Collected data entries:
_ _ _ _ _ _ _
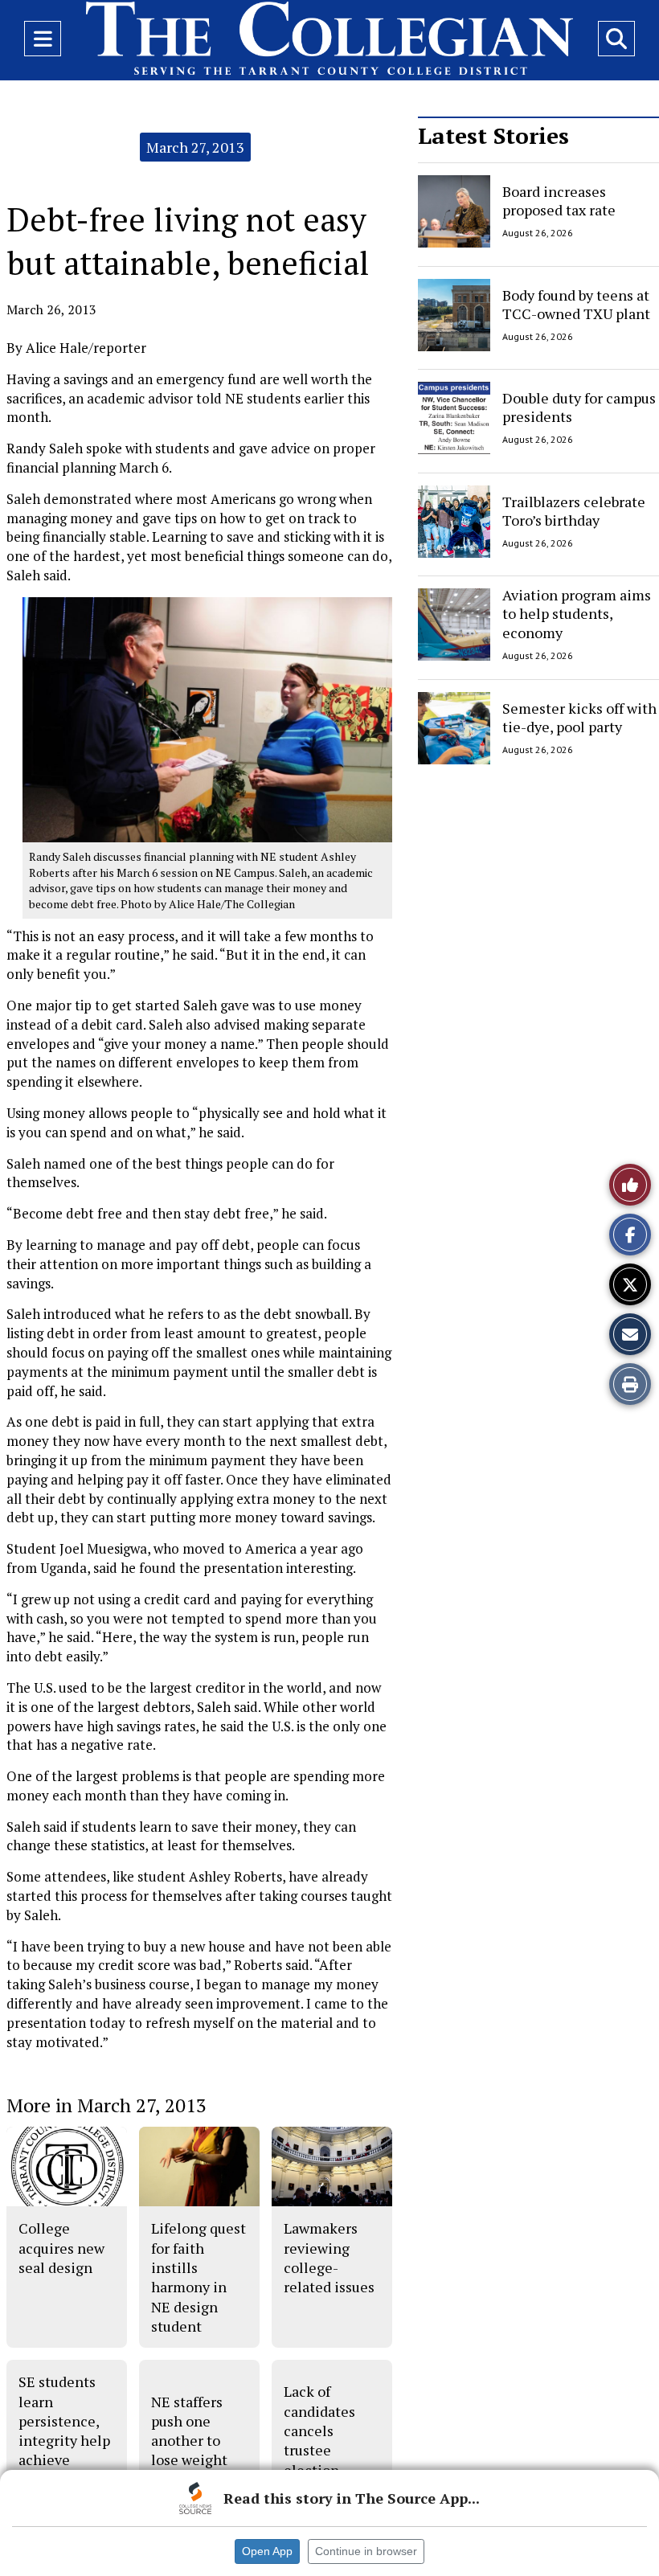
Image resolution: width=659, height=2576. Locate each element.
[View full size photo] (207, 719)
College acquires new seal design (61, 2247)
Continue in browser (366, 2551)
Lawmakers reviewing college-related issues (329, 2257)
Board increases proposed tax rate (559, 200)
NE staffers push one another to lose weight (189, 2431)
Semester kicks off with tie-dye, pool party (579, 716)
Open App (267, 2551)
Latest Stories (493, 135)
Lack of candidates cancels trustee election (319, 2430)
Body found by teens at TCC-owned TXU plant (576, 303)
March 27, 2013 (195, 147)
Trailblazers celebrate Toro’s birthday (573, 510)
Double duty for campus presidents (579, 407)
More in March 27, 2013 (106, 2105)
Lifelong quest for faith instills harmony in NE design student (198, 2276)
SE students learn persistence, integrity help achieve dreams (64, 2430)
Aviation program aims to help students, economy (576, 613)
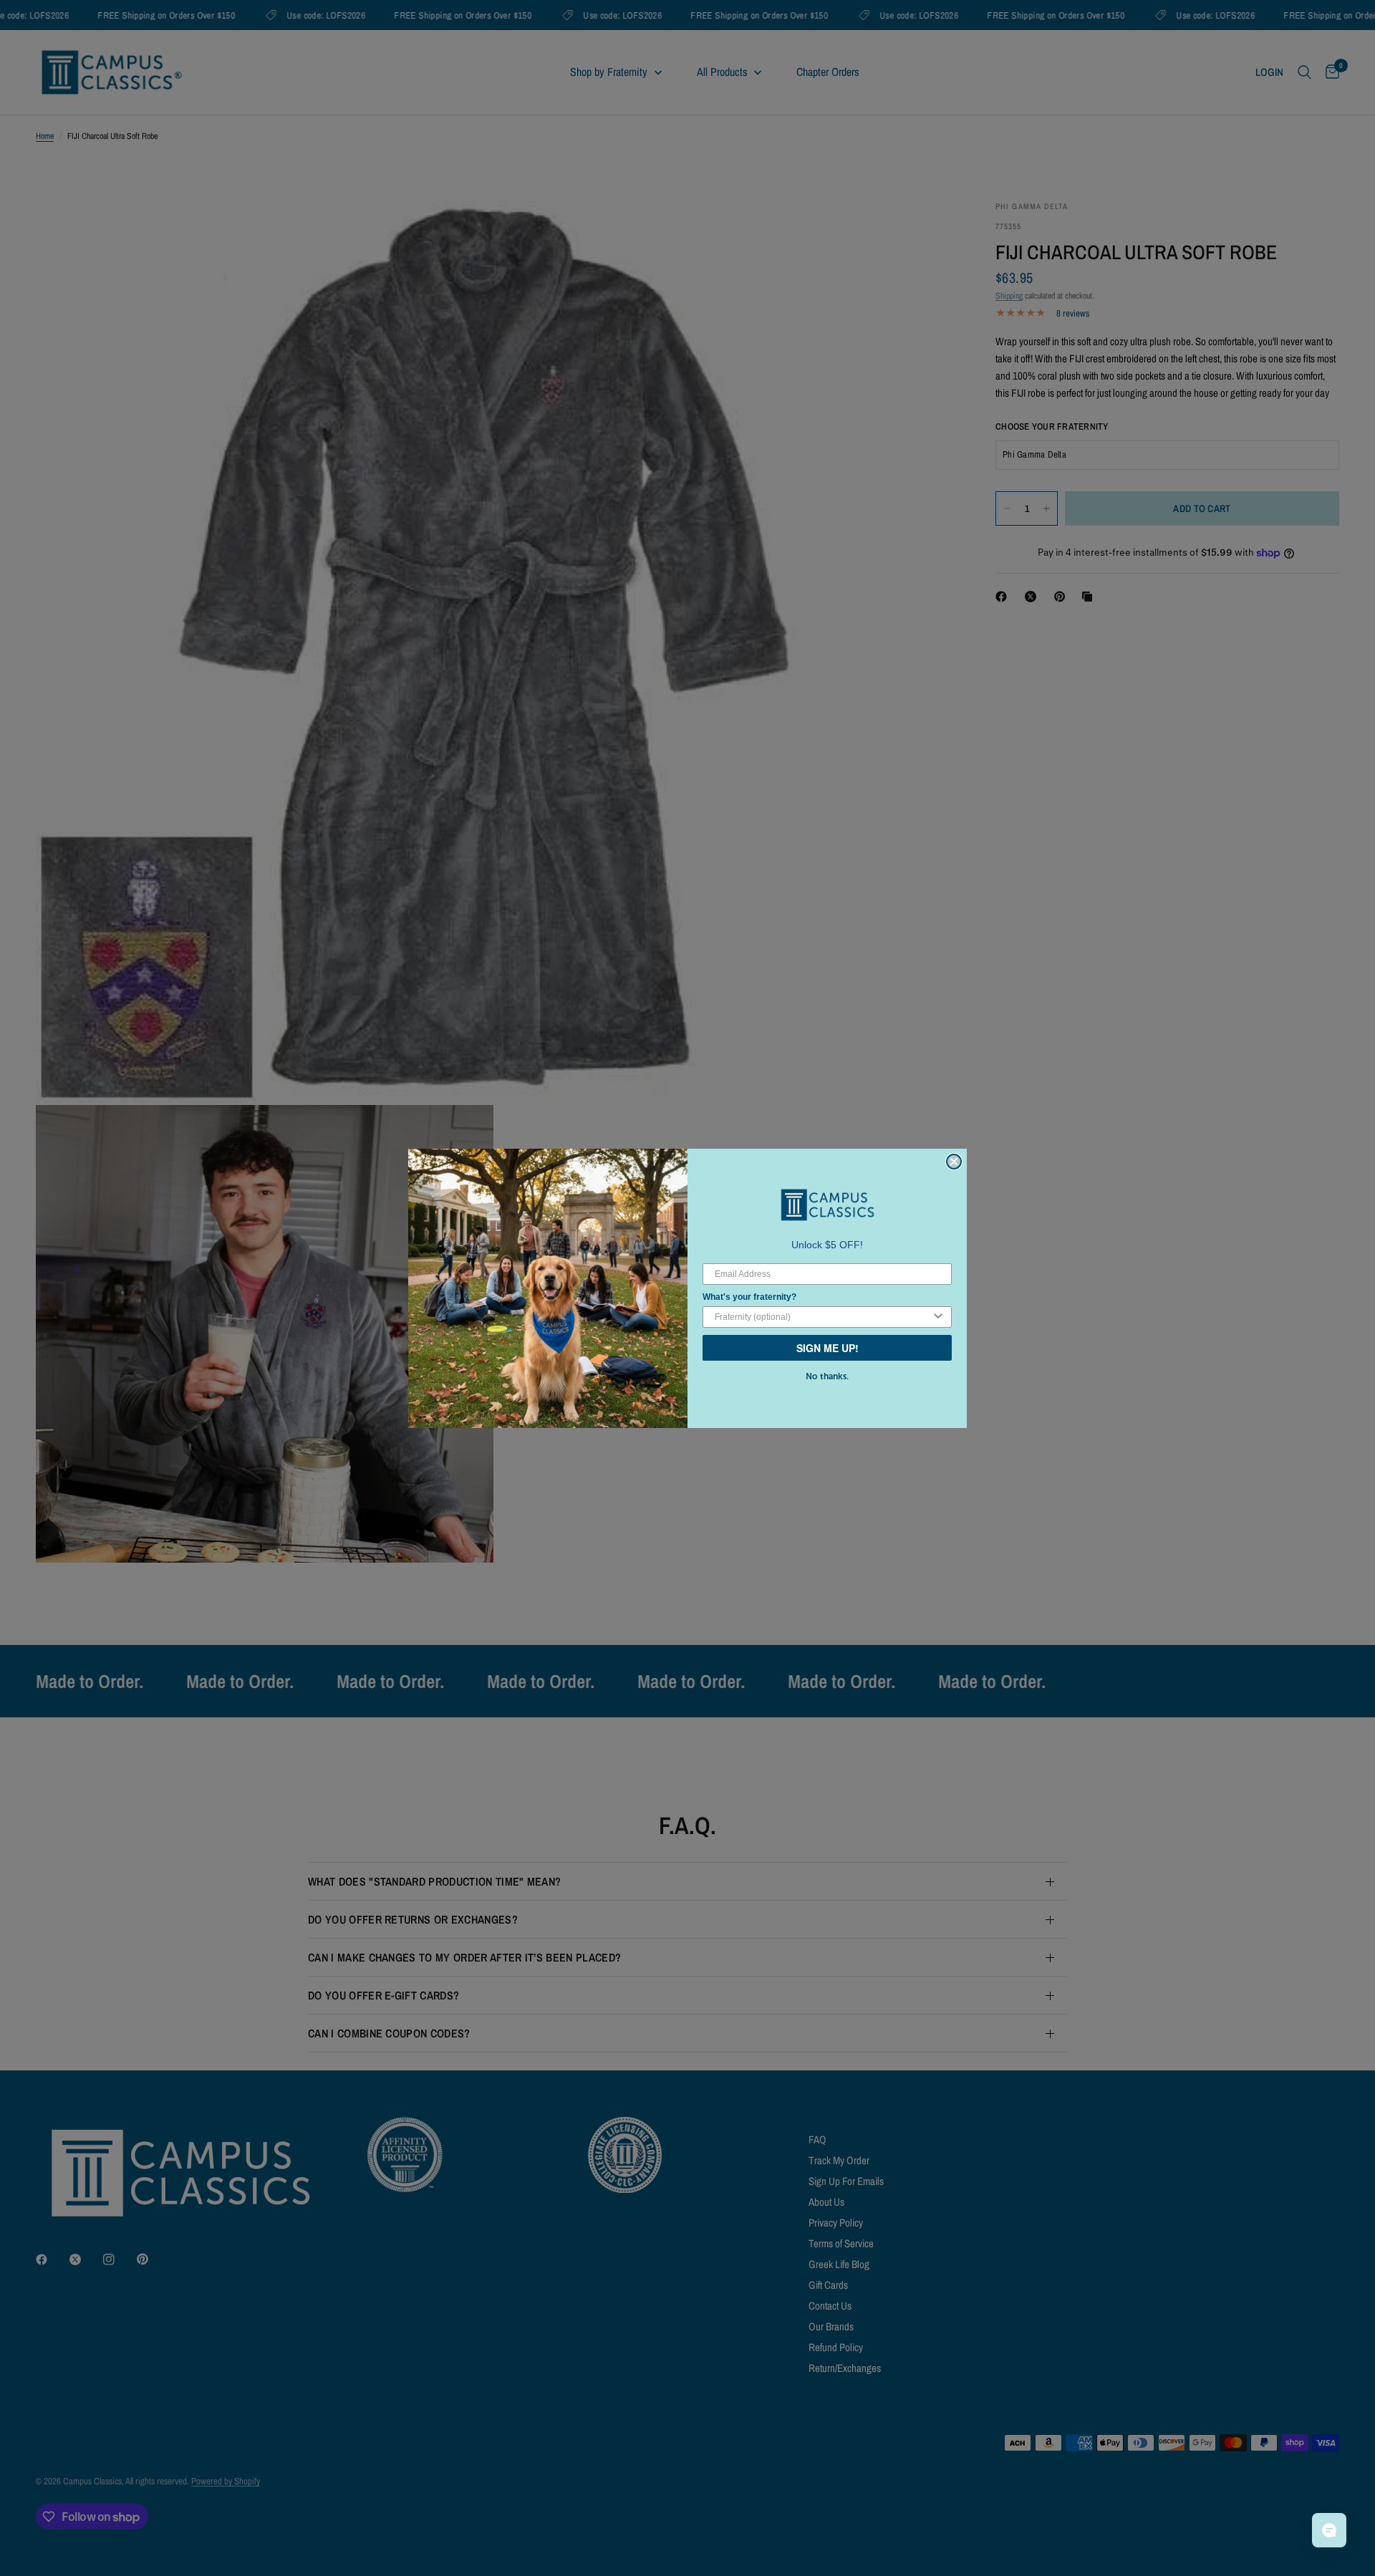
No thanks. (827, 1376)
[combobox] (823, 1317)
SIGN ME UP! (827, 1348)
_ _ _ _ _ _ _
Write out exactly the lines from the one containing "Lifelong quest for" through the end of the entries, both included. Pictures are not copied.

> _Exercise result_
Lifelong quest for faith instills harmony in NE design student (198, 2276)
SE students learn persistence, integrity help achieve dreams (64, 2430)
Aviation program aims to help students, economy (576, 613)
No thanks. (827, 1376)
[combobox] (823, 1317)
SIGN ME UP! (827, 1348)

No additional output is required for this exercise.